We investigated the upstream regions of nap gene operons from 23 genomes of Shewanella and confirmed that there were no apparent Crp sites in the upstream region of nap-α (Figure 2). In all cases, the upstream control regions of napDAGHB (nap-β) contain NarP, EtrA, and Crp sites, whereas napEDABC (nap-α) contain sites for NarP and EtrA. The above findings suggest that NarP-Q, CRP, and EtrA are likely to be involved in the regulation of the duo-NAP system and that the nap-α operon may not belong to the CRP regulation system, which is a well-known regulator associated with carbon metabolism (Botsford and Harman, 1992). Therefore, the transcription of the nap-β gene operon may respond to different types of carbon sources, such as the reduced carbon compounds and oxidized carbon compounds mentioned above.

FIGURE 2

Figure 2. Upstream regions of the NAP-α and NAP-β operons from many Shewanella species. The binding sites for Crp EtrA and NarP were analyzed. NAP-α contains sites for EtrA and NarP, whereas NAP-β has sites for Crp EtrA and NarP. The nucleotides that match the consensus sequences are shaded in black (Crp, EtrA, and NarP site); Y, C or T; M, A or C; K, G or T; and W, A or T. The upper case letters in the binding sites refer to the conserved nucleotides; while the lower case letters are not conserved.

Low Temperature

Almost all species of Shewanella can thrive under cold temperature (2~4°C), which is one of the hallmark features of this genus. Recently, the influence of low temperatures on the duo-NAP system was studied in S. piezotolerans WP3 (Chen et al., 2011). Under conditions of 4°C anaerobic nitrate respiration, the transcription of napDABC (nap-α) was fivefold higher relative to its transcription at 20°C. Moreover, the transcription of napDAB (nap-β) was dramatically reduced compared to that at 20°C. However, no typical cold-shock box sequence was found in the potential control regions of the nap gene operons (Chen et al., 2011). A gene encoding a DEAD box RNA helicase (HrpA) is located upstream of the nap-α operon in almost all Shewanella species (excluding S. denitrificans and S. frigidimarina) (Chen et al., 2011). RNA helicases have been observed to be overexpressed at low temperature in many psychrophilic microorganisms and help to unwind RNA secondary structures for efficient translation under cold conditions (Cartier et al., 2010; Piette et al., 2011). Therefore, the HrpA protein of Shewanella may be involved in the regulation and mRNA processing of NAP-α at low temperatures. Under low temperature, the rates of biochemical reactions usually decrease. And the NAP-α is proposed a more efficient system on electron transporting (Chen et al., 2011). As a consequence, up-regulation of NAP-α may confer advantages to Shewanella in the cold environment.

Oxygen

Most Shewanella are facultative anaerobes, and oxygen levels are proposed to be another factor regulating the expression of the duo-NAP system (Simpson et al., 2010b). Studies of Shewanella genomes show that most Shewanella species have both ubiquinones and menaquinones. Ubiquinones are considered to be “aerobic quinol” (Soballe and Poole, 1999), and menaquinones are suggested to be “anaerobic quinol” (Maier and Myers, 2001) (Simpson et al., 2010b). S. oneidensis mutants deficient in menaquinone and methylmenaquinone, but having wild-type levels of ubiquinone, lose the ability to utilize nitrate, iron(III) and fumarate as electron acceptors (Myers and Myers, 1993). These results indicate that the single NAP-β of S. oneidensis may draw electrons from menaquinone. Aerobic nitrate reduction via NAP is of physiological significance. It could be a self defense mechanism for the cell converting nitrate to nitrite that is very toxic. And it also may provide poorly coupled route for the oxidation of highly reduced carbon sources in order to poise the redox balance (Sears et al., 2000). Studies on the sources of electrons and the transporter of electrons in NAP-α and NAP-β may further elucidate the influence of oxygen on the activation of the duo-NAP system.

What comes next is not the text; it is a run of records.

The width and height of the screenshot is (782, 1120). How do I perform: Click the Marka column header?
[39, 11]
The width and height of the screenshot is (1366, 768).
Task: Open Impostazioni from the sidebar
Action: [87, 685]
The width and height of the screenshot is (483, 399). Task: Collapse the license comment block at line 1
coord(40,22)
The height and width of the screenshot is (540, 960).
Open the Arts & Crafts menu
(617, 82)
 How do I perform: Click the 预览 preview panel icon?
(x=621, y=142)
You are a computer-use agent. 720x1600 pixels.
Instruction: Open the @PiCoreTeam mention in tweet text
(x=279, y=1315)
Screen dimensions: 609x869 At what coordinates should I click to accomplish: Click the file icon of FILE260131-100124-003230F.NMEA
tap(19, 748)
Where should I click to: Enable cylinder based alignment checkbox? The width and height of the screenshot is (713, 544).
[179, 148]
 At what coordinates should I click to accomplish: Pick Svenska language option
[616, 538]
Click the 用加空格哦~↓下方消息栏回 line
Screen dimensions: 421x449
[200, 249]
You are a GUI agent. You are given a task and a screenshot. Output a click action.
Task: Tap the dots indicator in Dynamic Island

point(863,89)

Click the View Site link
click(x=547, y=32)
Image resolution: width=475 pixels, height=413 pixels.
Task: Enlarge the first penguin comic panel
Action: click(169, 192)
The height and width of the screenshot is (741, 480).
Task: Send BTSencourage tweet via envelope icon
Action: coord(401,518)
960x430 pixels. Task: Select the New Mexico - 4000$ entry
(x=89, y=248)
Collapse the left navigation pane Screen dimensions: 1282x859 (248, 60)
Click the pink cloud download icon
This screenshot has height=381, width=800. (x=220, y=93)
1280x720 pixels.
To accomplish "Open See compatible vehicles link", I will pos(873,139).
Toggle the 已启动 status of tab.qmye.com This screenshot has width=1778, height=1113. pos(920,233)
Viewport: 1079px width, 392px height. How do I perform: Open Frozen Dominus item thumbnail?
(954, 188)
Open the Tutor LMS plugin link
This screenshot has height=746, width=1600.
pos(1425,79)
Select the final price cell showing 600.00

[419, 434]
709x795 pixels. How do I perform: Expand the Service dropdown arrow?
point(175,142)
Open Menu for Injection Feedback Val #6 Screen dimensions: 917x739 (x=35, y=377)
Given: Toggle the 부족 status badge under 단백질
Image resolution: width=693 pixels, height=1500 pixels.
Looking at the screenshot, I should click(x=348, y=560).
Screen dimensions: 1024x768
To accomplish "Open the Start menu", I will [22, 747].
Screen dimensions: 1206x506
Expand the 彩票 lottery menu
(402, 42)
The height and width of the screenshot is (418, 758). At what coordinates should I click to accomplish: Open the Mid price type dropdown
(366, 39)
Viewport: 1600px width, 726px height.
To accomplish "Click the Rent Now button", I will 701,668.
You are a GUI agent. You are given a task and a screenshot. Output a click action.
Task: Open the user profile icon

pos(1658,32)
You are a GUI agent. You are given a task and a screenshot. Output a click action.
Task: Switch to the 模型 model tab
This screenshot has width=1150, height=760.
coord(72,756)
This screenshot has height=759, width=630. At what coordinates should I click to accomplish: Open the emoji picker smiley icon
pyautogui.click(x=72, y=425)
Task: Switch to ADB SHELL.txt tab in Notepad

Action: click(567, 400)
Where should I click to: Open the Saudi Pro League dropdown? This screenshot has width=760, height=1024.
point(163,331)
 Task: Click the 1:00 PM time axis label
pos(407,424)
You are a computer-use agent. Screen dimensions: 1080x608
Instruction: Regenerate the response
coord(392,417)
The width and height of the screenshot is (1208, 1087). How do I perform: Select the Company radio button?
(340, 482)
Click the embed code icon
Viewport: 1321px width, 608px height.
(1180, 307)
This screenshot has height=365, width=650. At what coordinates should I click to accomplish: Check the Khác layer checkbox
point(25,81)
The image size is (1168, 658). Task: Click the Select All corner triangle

In summary, the duo-NAP system in Shewanella has distinct physiological functions, would confer the cells advantages in scavenging nitrate when it's limited. Various environmental factors including carbon sources, temperature, and oxygen might influence the regulation of duo-NAP system. It's generally understood that these regulations are required to maintain/control the redox balance within the cells, such as using nitrate as an ancillary oxidant to dissipate any excess reductant. The detail molecular mechanisms are still waiting to be elucidated.

The Origin of the duo-NAP System

As discussed above, intensive studies have focused on the regulating and operating mechanisms of the duo-NAP system. However, little is known about the origin of this system; for example, how did the duo-NAP system of the Shewanella genus arise during evolution? Based on current understanding, the duo-NAP system is more likely to have resulted from HGT as opposed to gene duplication. Indeed, on the phylogenetic tree constructed with NapA protein sequences, NapA-β of Shewanella forms a relatively independent branch, while NapA-α are more closely related to the NapA of Vibrio species and Photobacterium profundum, indicating that the duo-NAP system is the result of HGT rather than gene duplication (Chen et al., 2011).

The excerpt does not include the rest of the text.